Wagner’s Dream, le making of qui accompagne ces DVD, évoque le
défi technique du dispositif proposé par l’équipe canadienne Ex Machina et
ne cache rien des difficultés rencontrées pour sa réalisation. Jusqu’à
montrer quand ça n’a pas marché: à la première de Rheingold, la montée des
dieux au Walhalla est ratée et, dans l’épisode suivant, Deborah Voigt
glisse sur son rocher de Walkyrie, tombe… et attaque malgré tout avec
vaillance son «Hotojohoh»!
La belle idée, c’est un seul décor pour
l’ensemble. Constamment transformé, à l’instar des leitmotive que Wagner
fait sans cesse évoluer au cours de ces quinze heures de musique. Une
machine constituée de 24 éléments mobiles ondule ou se retourne, se disloque
ou se reforme, pour devenir tour à tour lit de fleuve ou dragon, montagne ou
forêt, grotte ou palais. D’habiles projections corrigent la dureté du
support et ajoutent poésie et onirisme. Ainsi, la forêt de Siegfried
fourmille de mille présences, pas une étincelle de manque à la forge de
Mime, Siegfried voyage sur le Rhin avec son cheval sur un «vrai» bateau.

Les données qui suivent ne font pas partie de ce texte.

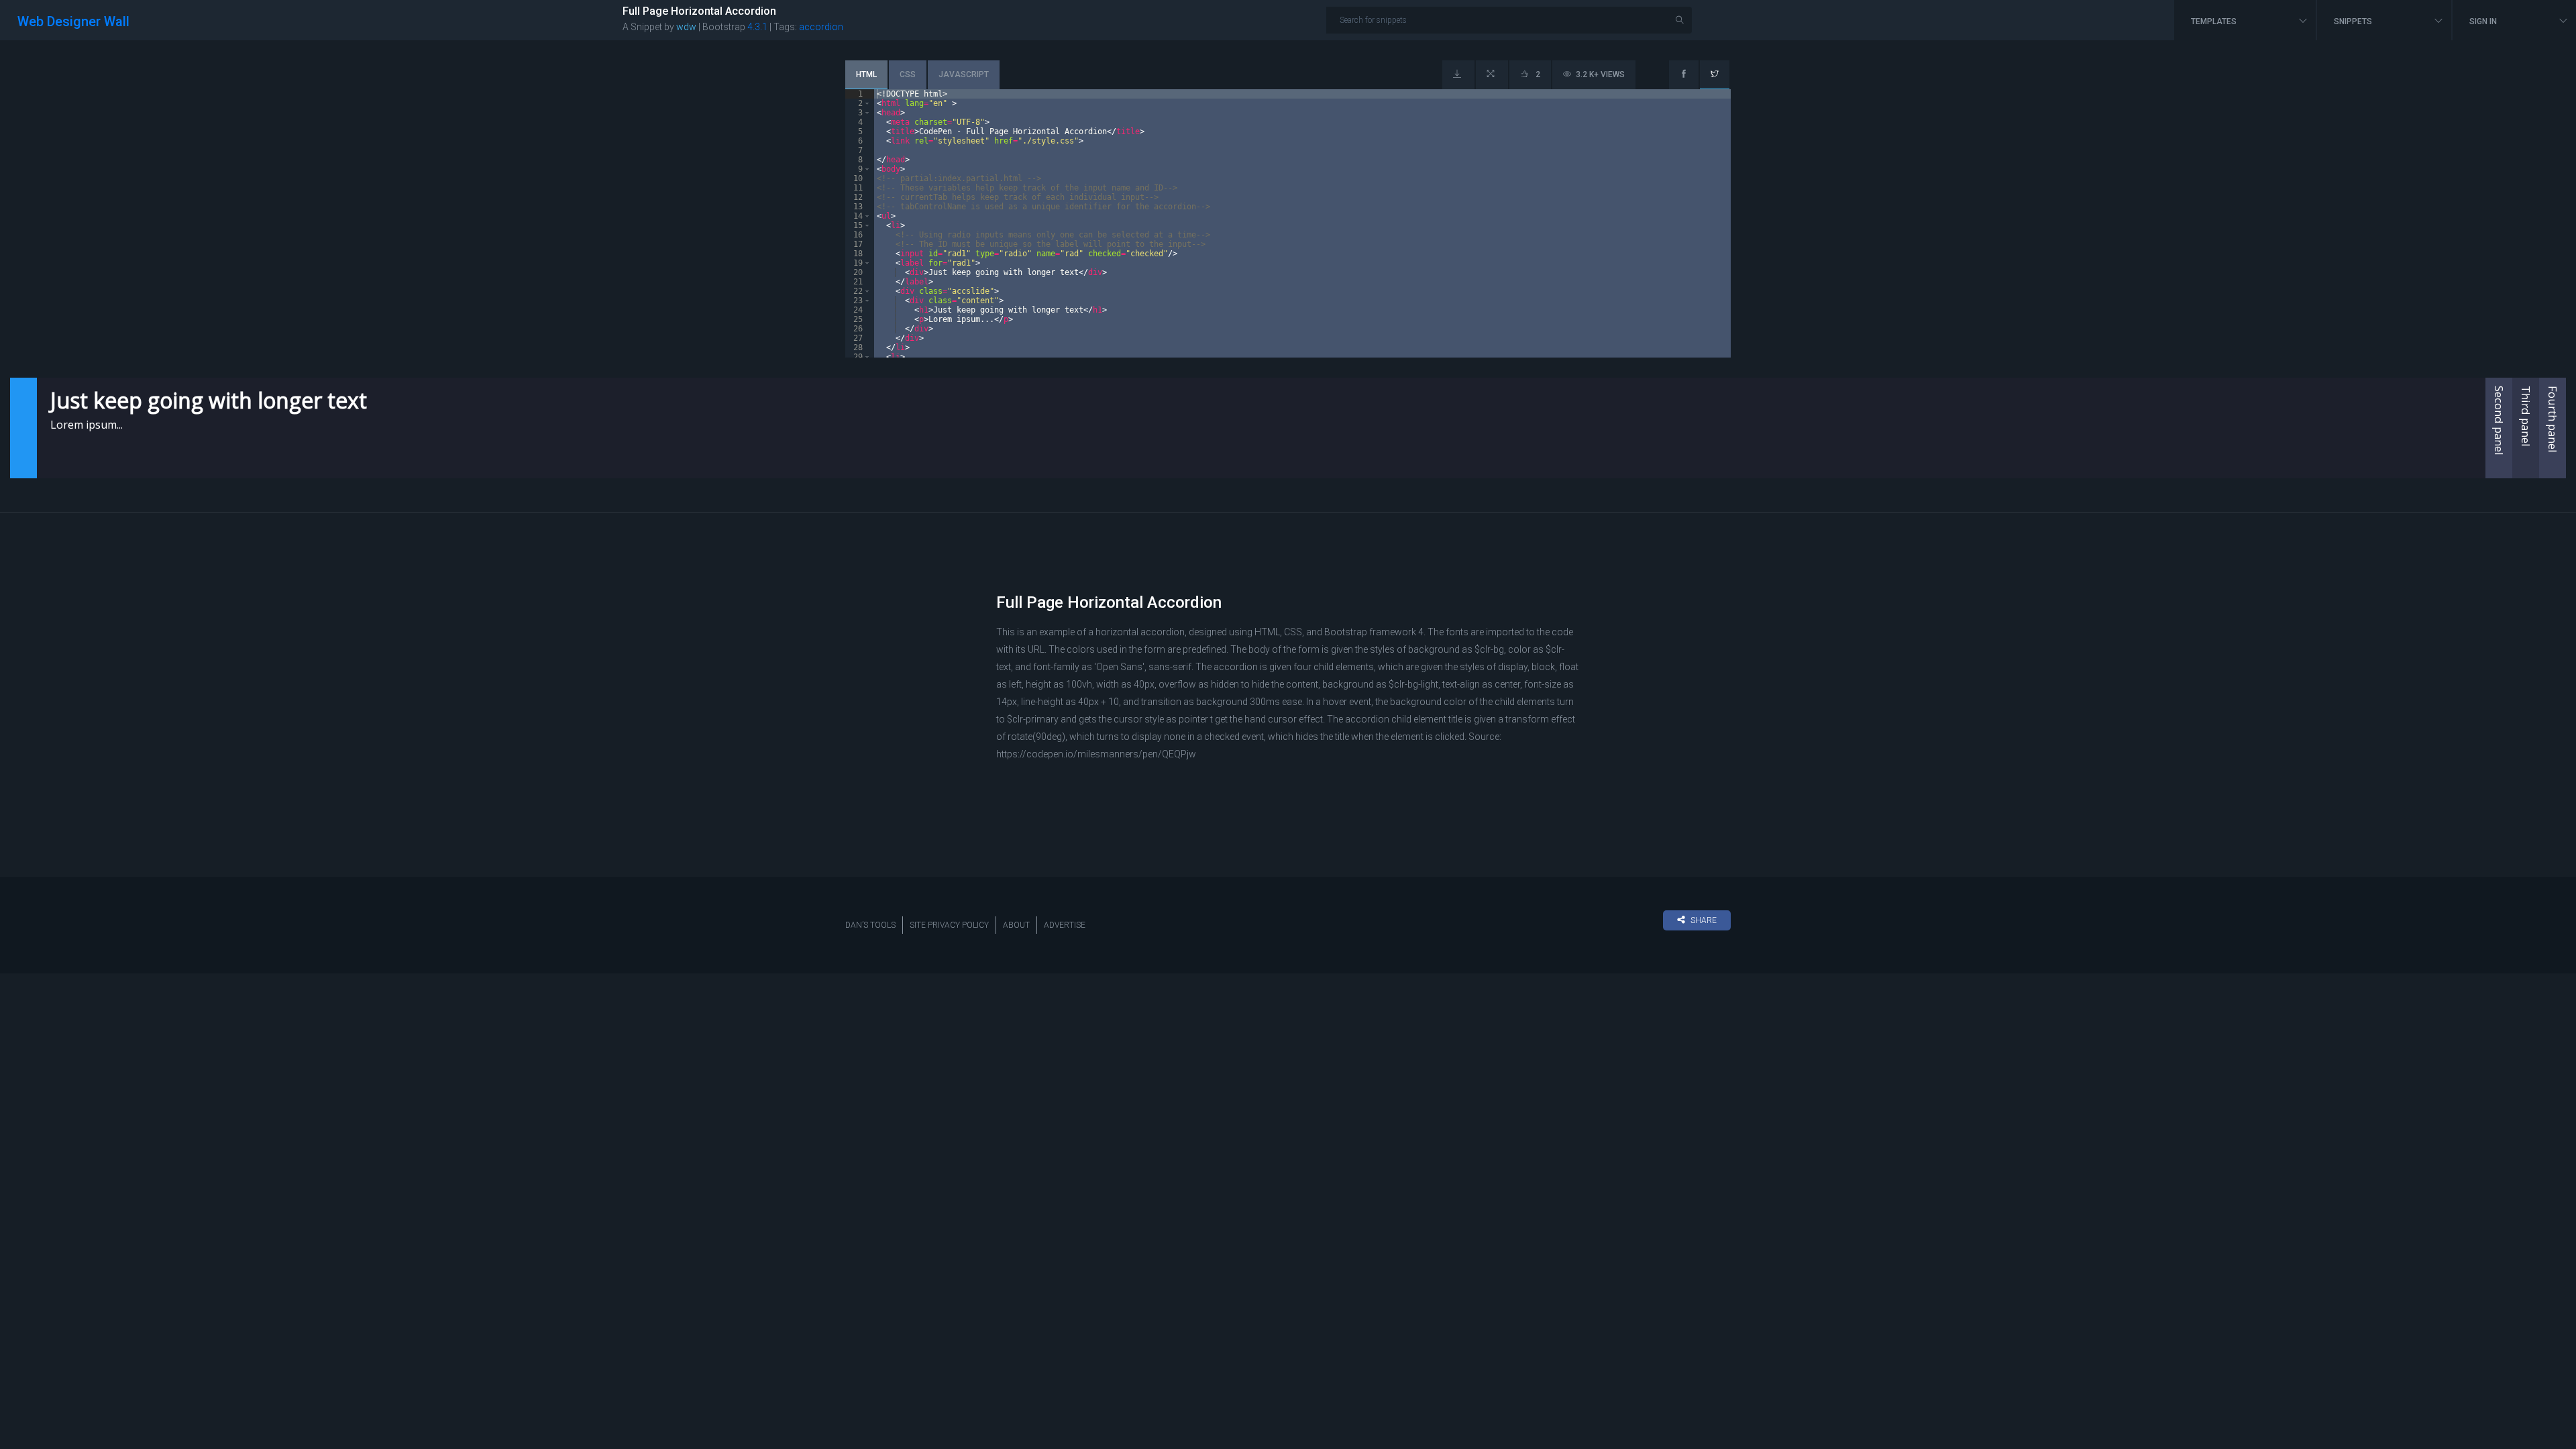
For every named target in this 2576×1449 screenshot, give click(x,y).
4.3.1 (757, 26)
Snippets (2354, 21)
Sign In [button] (2484, 21)
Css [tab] (908, 74)
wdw (686, 26)
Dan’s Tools (870, 925)
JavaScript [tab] (963, 74)
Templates (2215, 21)
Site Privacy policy (949, 925)
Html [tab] (866, 74)
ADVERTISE (1064, 925)
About (1016, 925)
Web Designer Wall (73, 21)
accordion (821, 26)
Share (1703, 920)
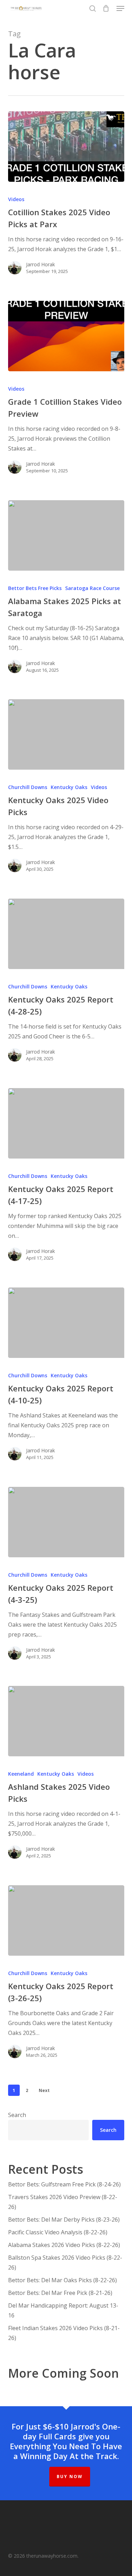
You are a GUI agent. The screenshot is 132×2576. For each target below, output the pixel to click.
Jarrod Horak (40, 264)
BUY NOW (70, 2476)
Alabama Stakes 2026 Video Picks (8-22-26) (64, 2245)
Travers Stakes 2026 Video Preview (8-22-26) (62, 2202)
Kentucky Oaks (69, 787)
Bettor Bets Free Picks (35, 588)
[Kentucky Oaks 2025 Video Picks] (66, 734)
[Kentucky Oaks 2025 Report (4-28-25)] (66, 934)
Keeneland (21, 1773)
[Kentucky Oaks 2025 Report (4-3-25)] (66, 1522)
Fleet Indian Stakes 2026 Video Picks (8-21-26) (64, 2333)
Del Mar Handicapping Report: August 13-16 (63, 2310)
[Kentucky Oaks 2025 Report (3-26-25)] (66, 1920)
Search (17, 2115)
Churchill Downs (27, 787)
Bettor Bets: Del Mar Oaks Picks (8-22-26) (62, 2280)
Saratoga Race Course (92, 588)
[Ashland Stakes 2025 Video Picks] (66, 1721)
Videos (16, 199)
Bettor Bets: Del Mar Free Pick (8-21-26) (60, 2293)
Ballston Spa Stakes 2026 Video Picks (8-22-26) (65, 2262)
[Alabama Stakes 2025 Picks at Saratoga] (66, 535)
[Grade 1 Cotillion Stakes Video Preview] (66, 336)
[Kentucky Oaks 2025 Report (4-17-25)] (66, 1123)
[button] (120, 8)
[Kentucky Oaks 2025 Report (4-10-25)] (66, 1322)
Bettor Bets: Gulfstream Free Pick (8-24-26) (64, 2184)
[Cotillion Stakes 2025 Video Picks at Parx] (66, 146)
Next (44, 2090)
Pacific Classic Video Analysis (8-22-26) (57, 2232)
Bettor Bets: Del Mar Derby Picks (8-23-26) (64, 2219)
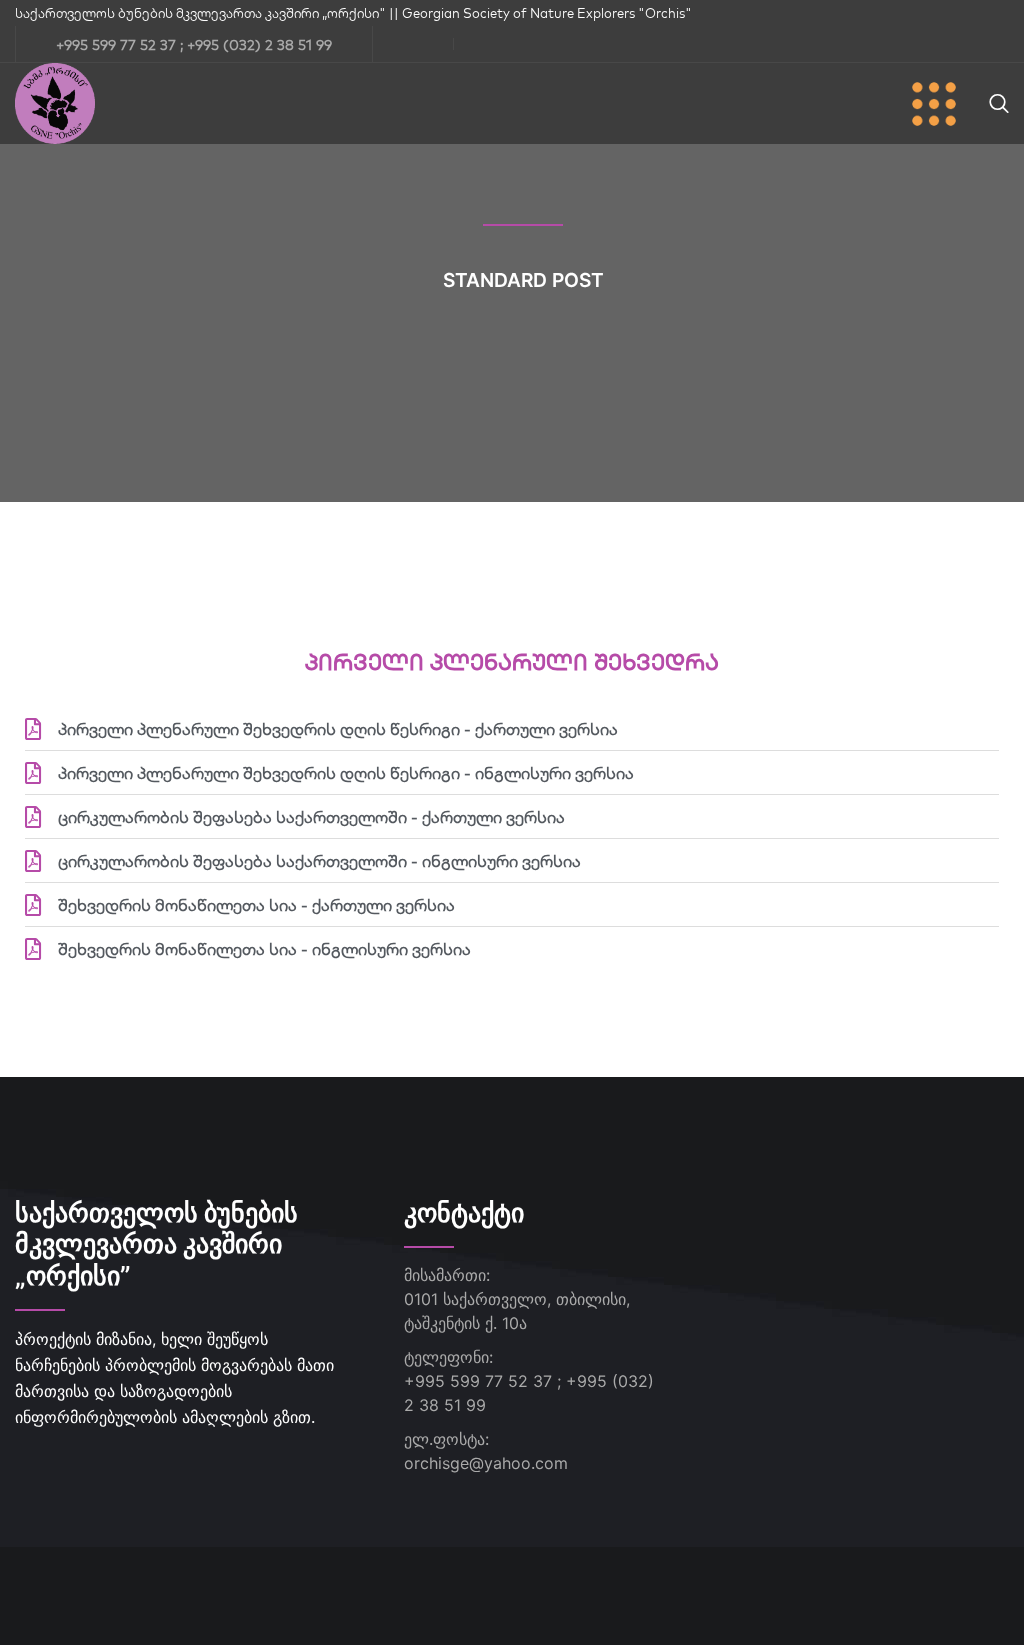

Bref, on reste impressionné par une scénographie qui s’est voulue fidèle aux
indications du livret.
L’ennui, c’est que la mise en scène en reste à
l’imagerie, que la contrainte des praticables entrave la direction d’acteurs
(un personnage aussi mobile que Loge est retenu par un câble…) et que
l’originalité d’un propos dramaturgique affirmé se noie dans le règne du
gadget. Quant aux costumes, ils marquent un retour triomphant à ce que
Debussy appelait la ferblanterie tétralogique. Il y a pourtant quelques
visages beaux à regarder, que les gros plans mettent en valeur: les yeux
bleus de Brünnhilde se marient à ceux de Siegfried, dont la blondeur
athlétique contraste fort avec la virilité brune de son père Siegmund.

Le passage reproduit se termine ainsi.